Trump formally starts exit from climate accord

07 November, 2019
Trump formally starts exit from climate accord
U.S President Donald Trump’s administration said on Monday it filed paperwork to withdraw the United States from the Paris Agreement, the first formal step in a one-year process to exit the global pact to fight climate change.

The move is part of a broader strategy by Trump to reduce red tape on U.S. industry, but comes at a time scientists and many world governments urge rapid action to avoid the worst impacts of global warming.

Once it exits, the United States — the top historic greenhouse gas emitter and leading oil and gas producer — will become the only country outside the accord.

U.S. Secretary of State Mike Pompeo confirmed the step in a Twitter post on Monday and pointed out that the United States had trimmed its emissions in recent years even as it had grown its energy production.

“The U.S. is proud of our record as a world leader in reducing all emissions, fostering resilience, growing our economy, and ensuring energy for our citizens,” he said.

An official from the French presidential office accompanying President Emmanuel Macron on a state visit to China, said: “We regret this and this only makes the Franco-Chinese partnership on the climate and biodiversity more necessary.”

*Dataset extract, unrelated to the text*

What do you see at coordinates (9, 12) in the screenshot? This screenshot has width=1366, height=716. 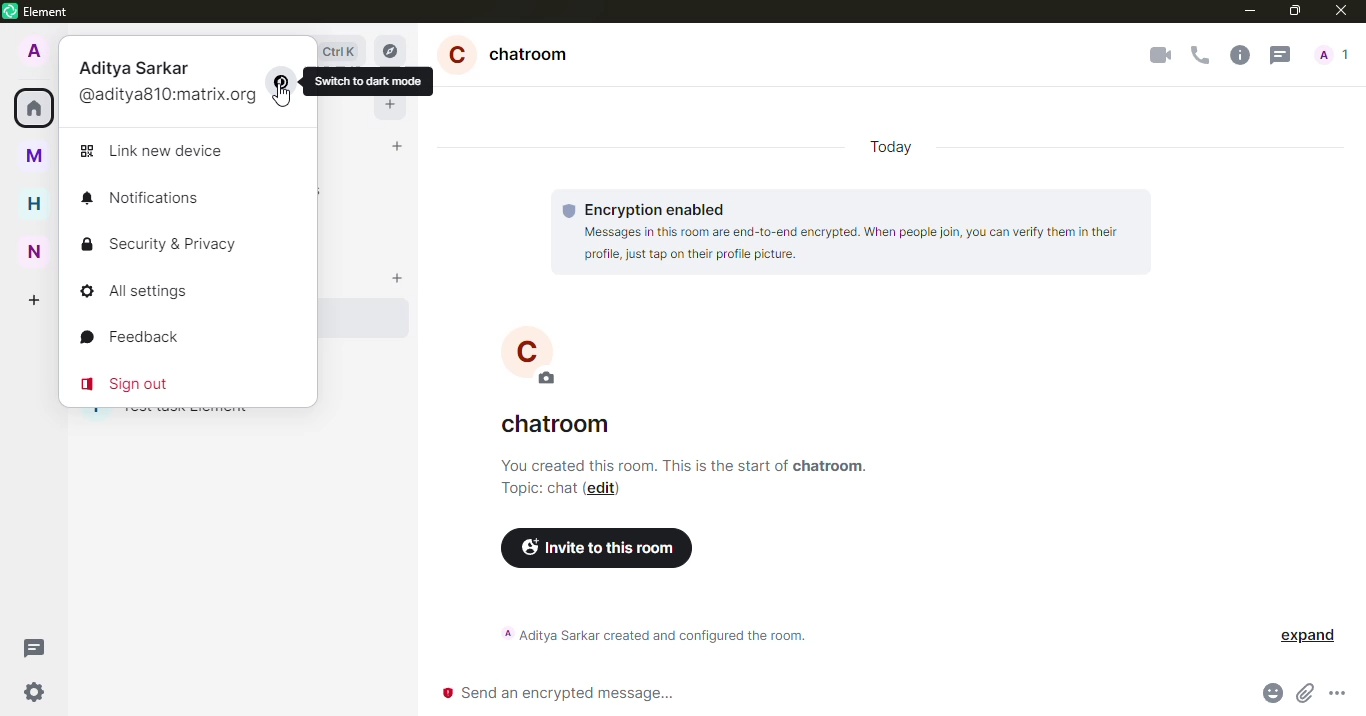 I see `element logo` at bounding box center [9, 12].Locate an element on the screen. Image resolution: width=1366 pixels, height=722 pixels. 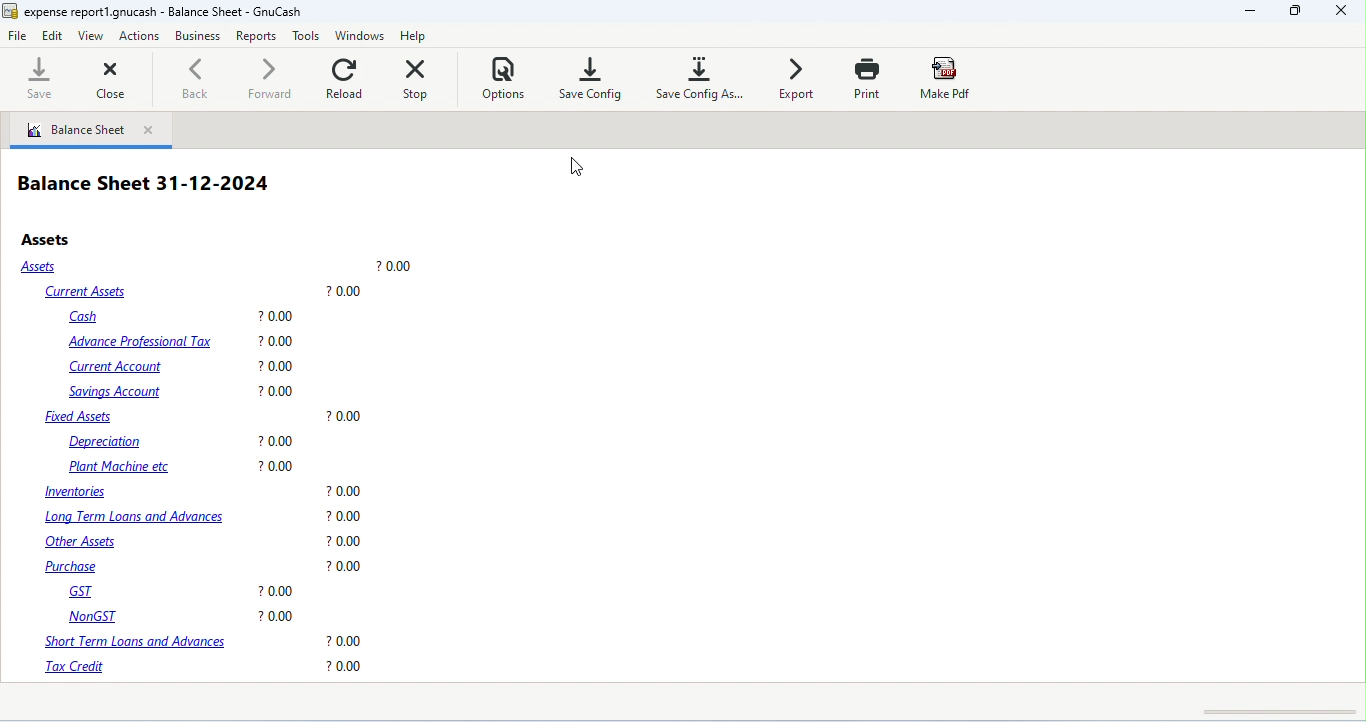
current account is located at coordinates (183, 368).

Macron and Chinese President Xi Jinping will sign a pact on Wednesday that includes a paragraph on the “irreversibility of the Paris Agreement,” the official said.

The U.S. State Department’s letter to U.N. Secretary General Antonio Guterres starts the clock on a process that will be complete one day after the 2020 U.S. presidential election.

All the top Democratic presidential contenders seeking to unseat Trump have promised to re-engage in the Paris Agreement if they win. But the withdrawal could leave a lasting mark, said Andrew Light, a senior fellow at the World Resources Institute and former adviser to the U.S. climate envoy under Democratic President Barack Obama.

“While it serves the political needs of the Trump administration, we will lose a lot of traction with respect to U.S. influence globally,” he said.

The Obama administration had signed the United States onto the 2015 pact, promising a 26-28 percent cut in U.S. greenhouse gas emissions by 2025 from 2005 levels.